İşçi Sağlığı ve İş Güvenliği tüm dünyada önemli bir problem olarak karşımıza çıkan, bütün çalışanları ilgilendiren, çalışma yaşamının en temel unsurlarından biridir. Çalışanlar için tüm yönleriyle sağlıklı ve güvenli bir çalışma ortamının oluşturulamaması, çalışma hayatının günümüzdeki en önemli sorunlarından biri durumundadır. Sorunların yoğunluğuna ve toplumsal tepkilere bağlı olarak da çözüm önerileri üretilmesi ve yaşama geçirilmesi gerekmektedir.
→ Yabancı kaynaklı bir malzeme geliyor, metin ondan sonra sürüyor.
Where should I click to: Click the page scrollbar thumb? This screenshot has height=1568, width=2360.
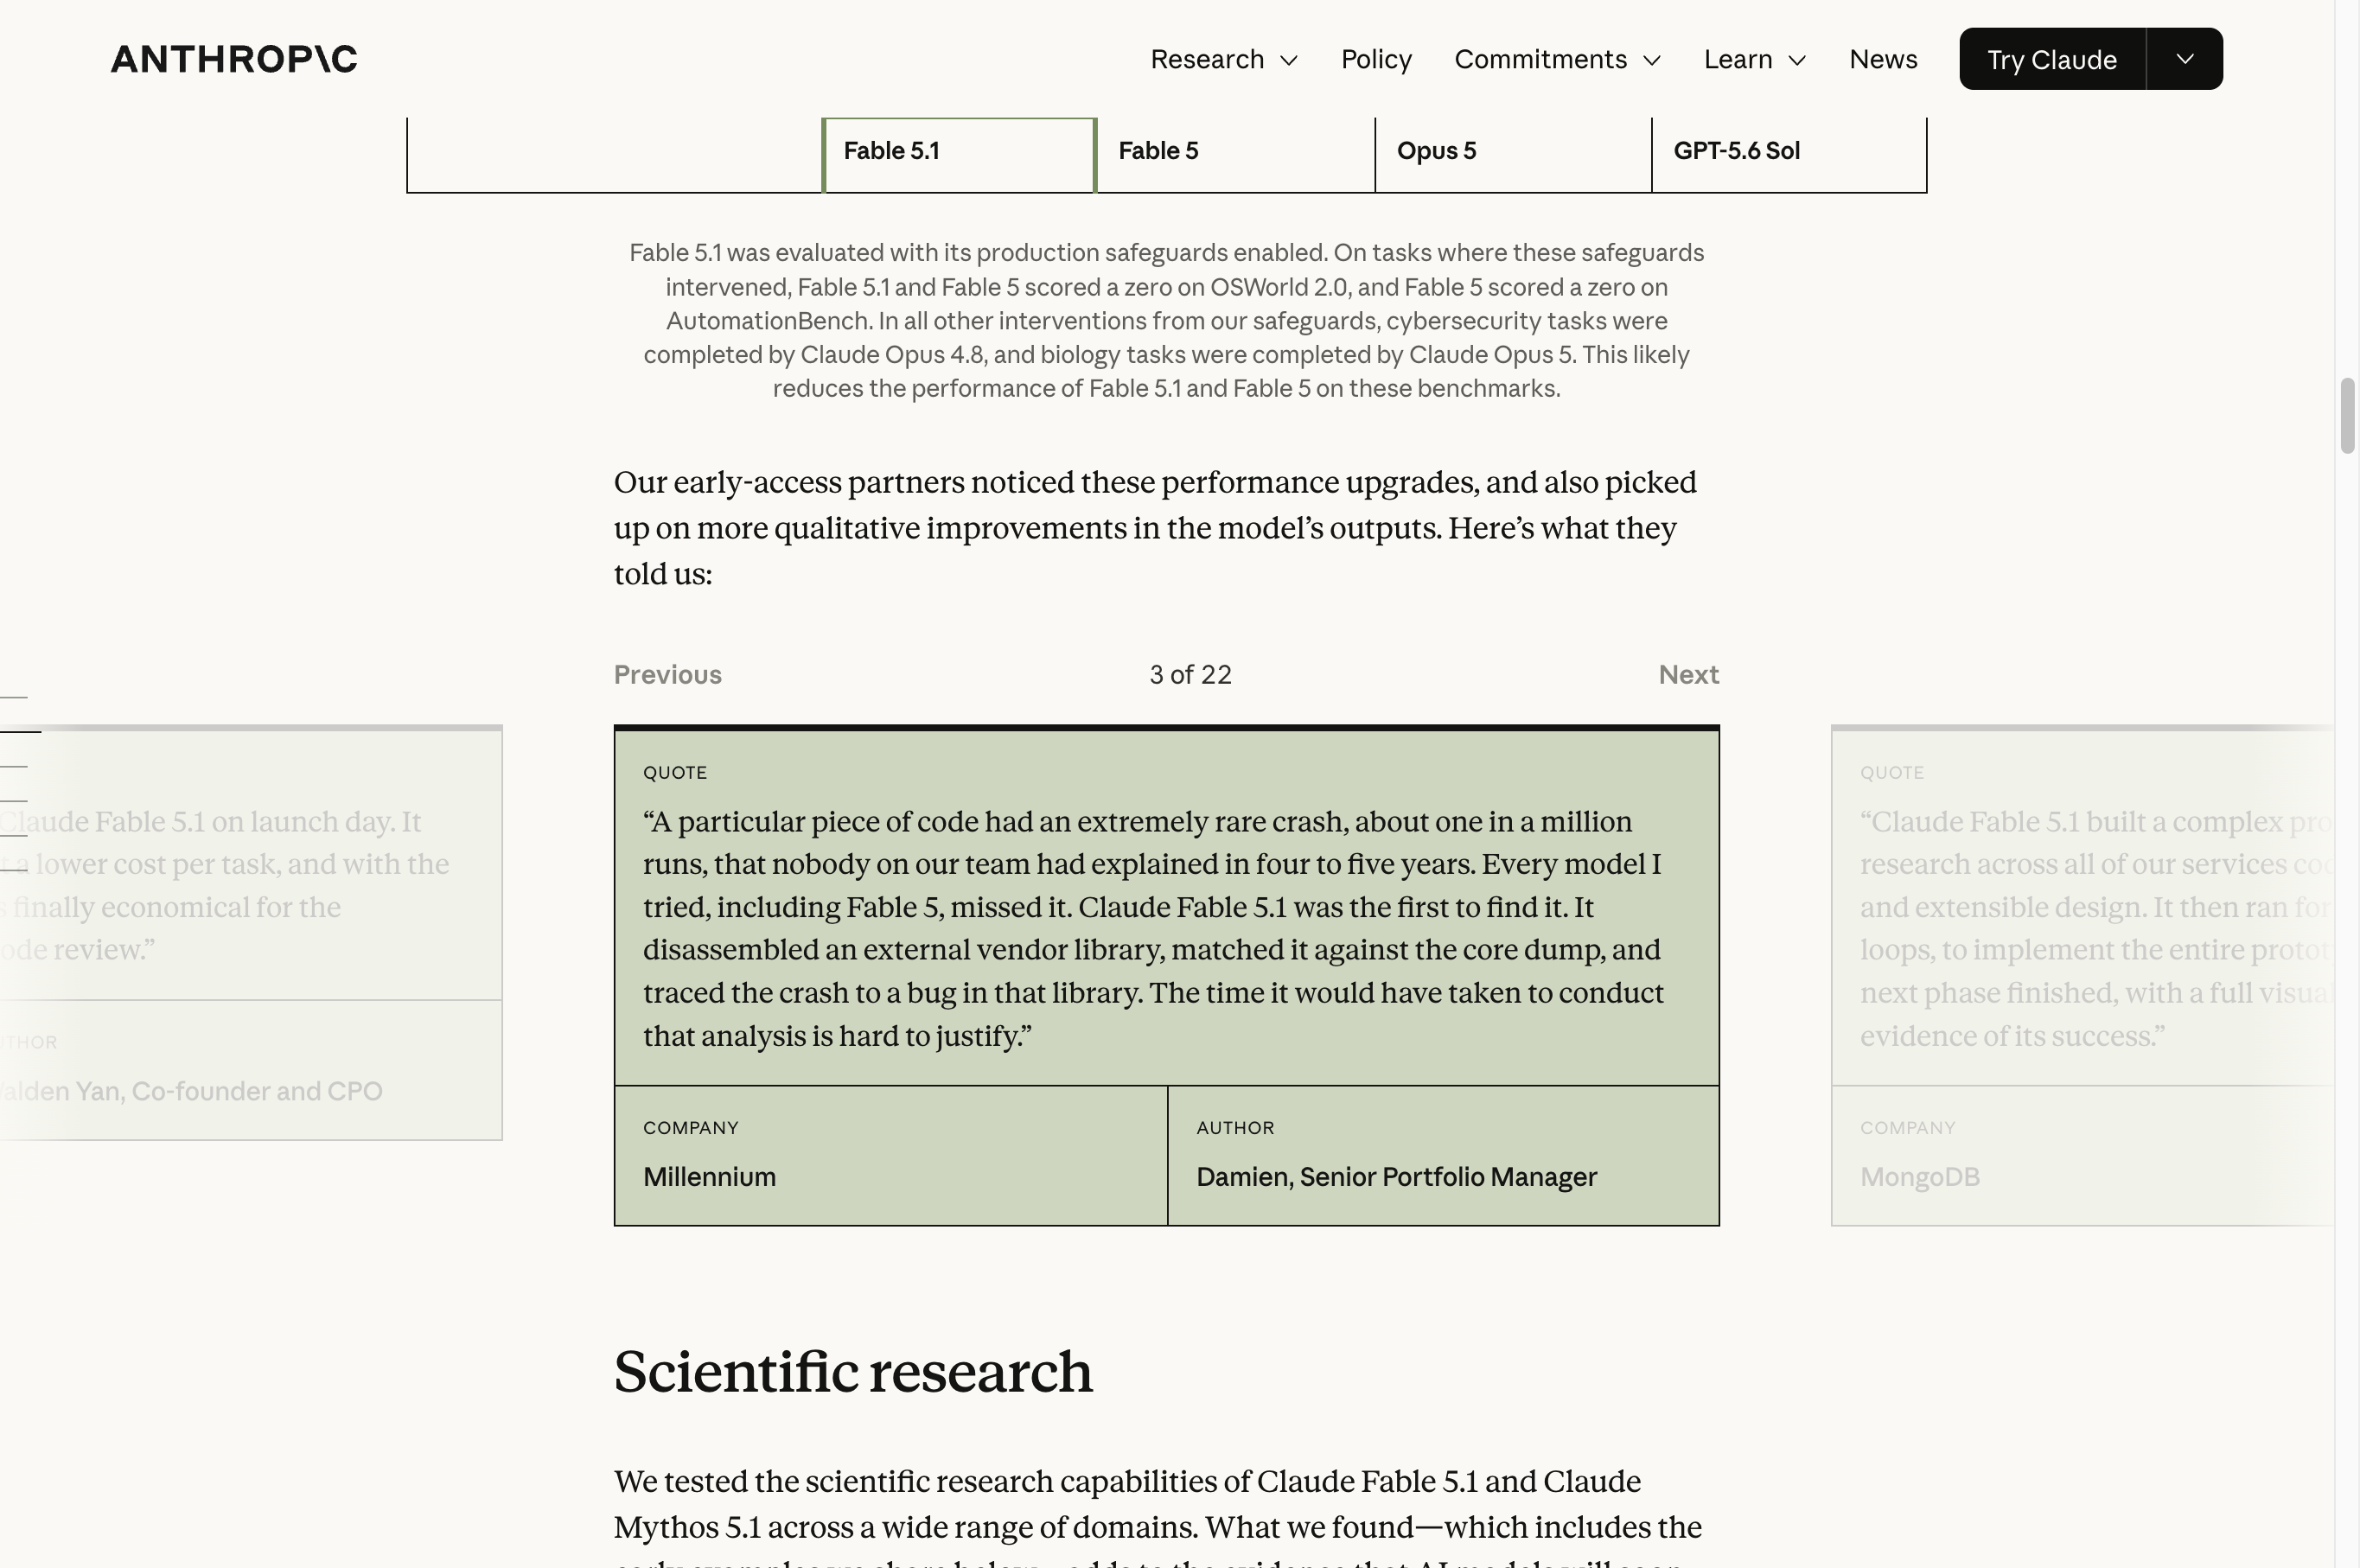pos(2347,416)
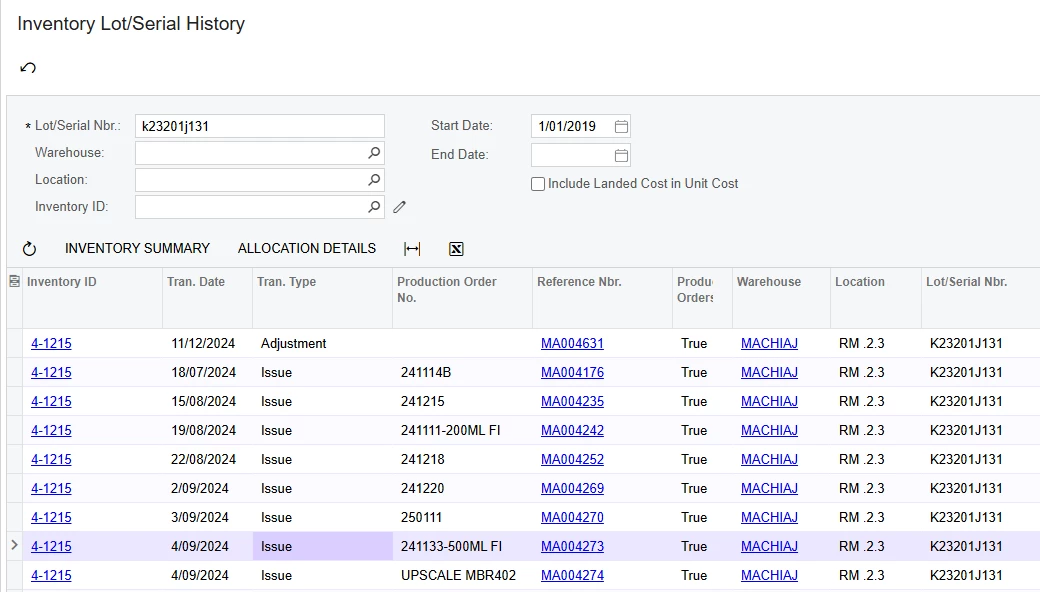Image resolution: width=1040 pixels, height=592 pixels.
Task: Open the INVENTORY SUMMARY toolbar item
Action: click(x=137, y=248)

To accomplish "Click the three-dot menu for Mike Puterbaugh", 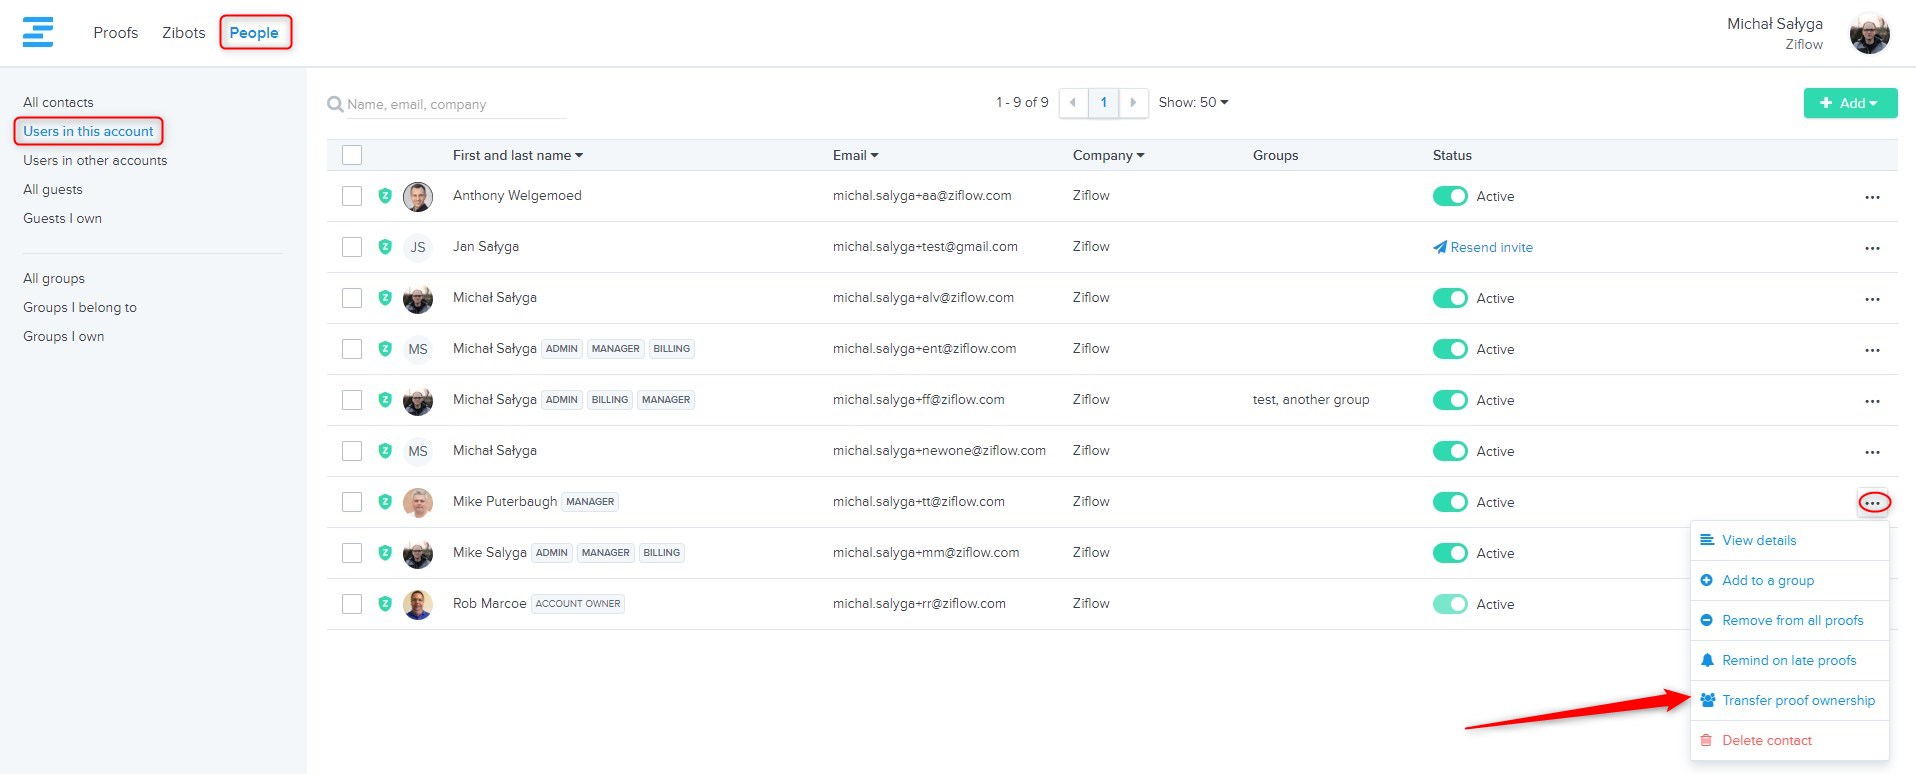I will 1873,503.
Ancak yapılan tüm çalışmalara ve ihtiyaca rağmen dünyada ve ülkemizde iş kazaları ve meslek hastalıkları can almaya, sakat bırakmaya devam etmektedir. Çalışan işçi sayısına göre ölüm oranı, ülkelerin gelişmişlik derecesi ile ters orantılı biçimde değişmektedir.
-ILO verilerine göre (Creating Safe and Healthy Workplaces for All, Laborstat); Dünya`da 1,2 milyarı kadın olmak üzere 3 milyar civarında işgücü bulunmaktadır.
-Dünyada her 15 saniyede bir işçi, iş kazaları veya meslek hastalıkları nedeniyle hayatını kaybetmektedir.
-Her 15 saniyede 160 işçi, iş kazası geçirmektedir.
-Her gün yaklaşık 6 bin 400 kişi iş kazası veya meslek hastalıkları nedeniyle yaşamını kaybetmektedir.
-Her yıl yaklaşık olarak 350 bin kişi iş kazası, 2 milyon kişi meslek hastalıklarından dolayı hayatını kaybetmektedir.
-Her yıl 270 milyon iş kazası meydana gelmekte, 313 milyonu aşkın işçi ölümcül olmayan iş kazası geçirmekte ve 160 milyon kişi meslek hastalıklarına yakalanmaktadır.
- Ülkemizde her sabah evinden işine giden anne ve babalardan 4`ü akşam evine dönmemekte ve her yıl ortalama 1.700`ün üzerinde insanımız iş kazalarında yaşamını kaybetmektedir.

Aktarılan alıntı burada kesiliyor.